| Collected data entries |
■ ■ ■

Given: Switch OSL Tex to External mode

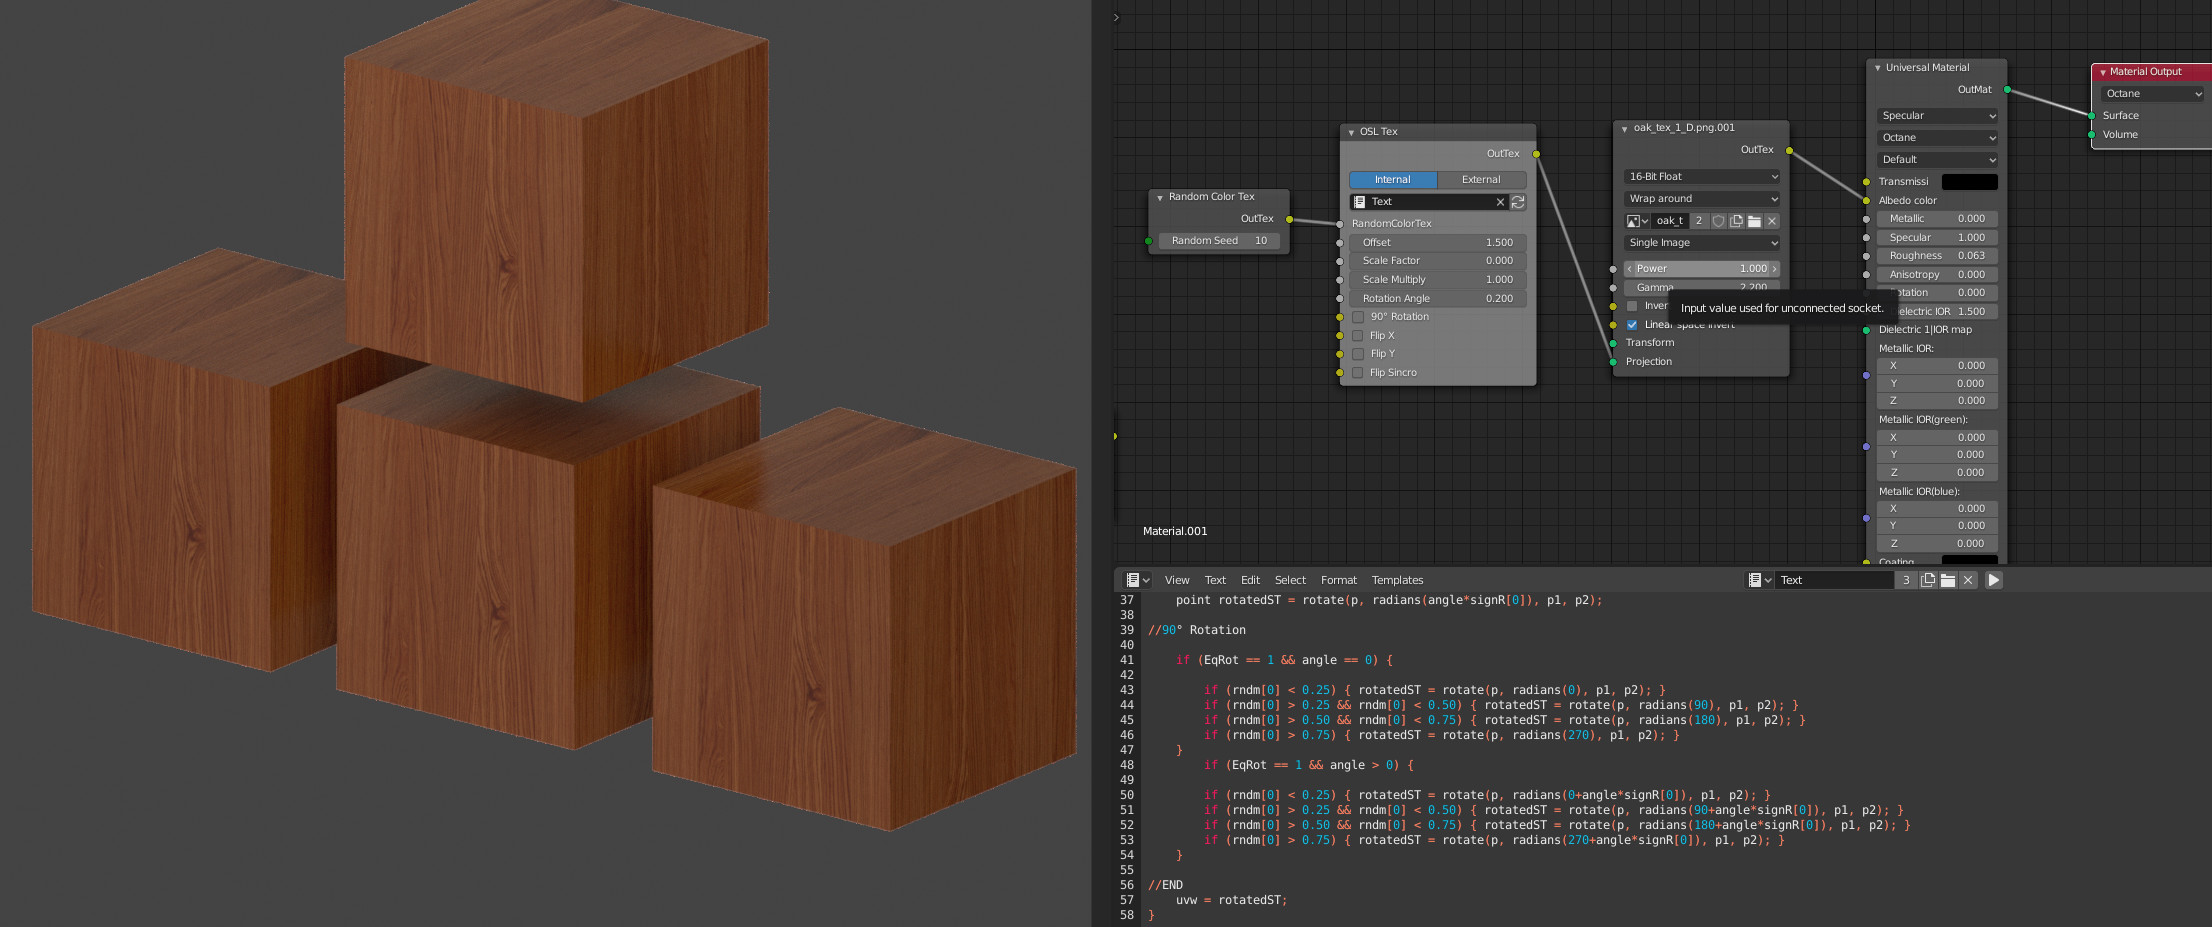Looking at the screenshot, I should pyautogui.click(x=1481, y=180).
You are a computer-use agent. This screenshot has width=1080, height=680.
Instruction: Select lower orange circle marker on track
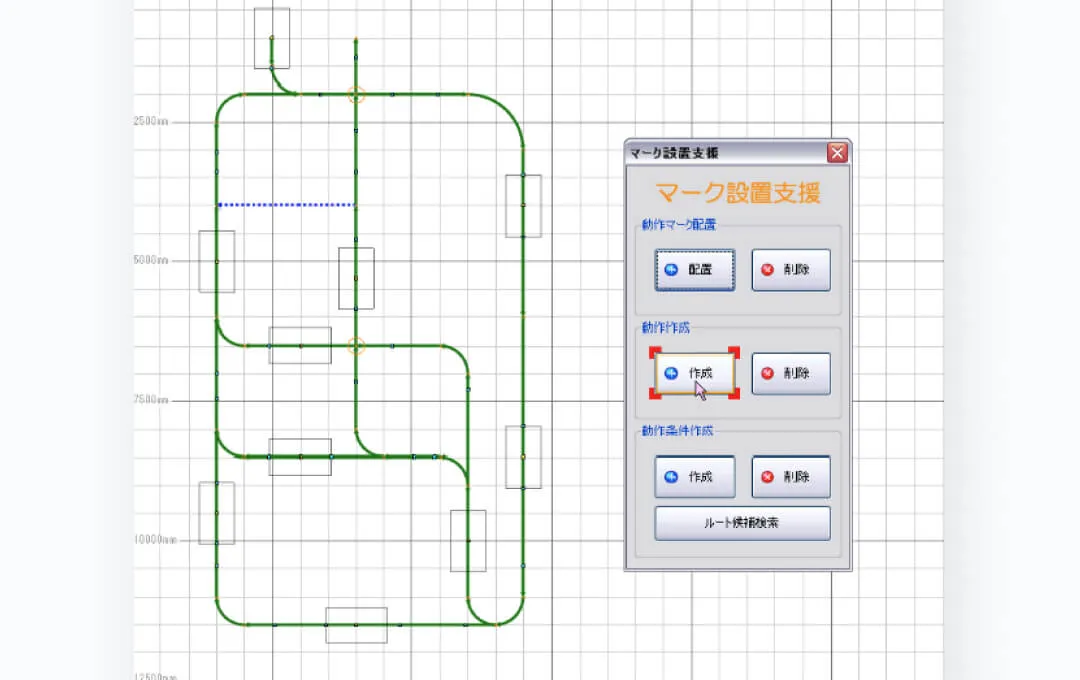pyautogui.click(x=356, y=346)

■ ■ ■

| Problem to work on |
Give an exact copy of the line containing "Instruction: Select lower" and every line after it through the end of the entries. Pictures are to be dropped.

| Exercise solution |
Instruction: Select lower orange circle marker on track
pyautogui.click(x=356, y=346)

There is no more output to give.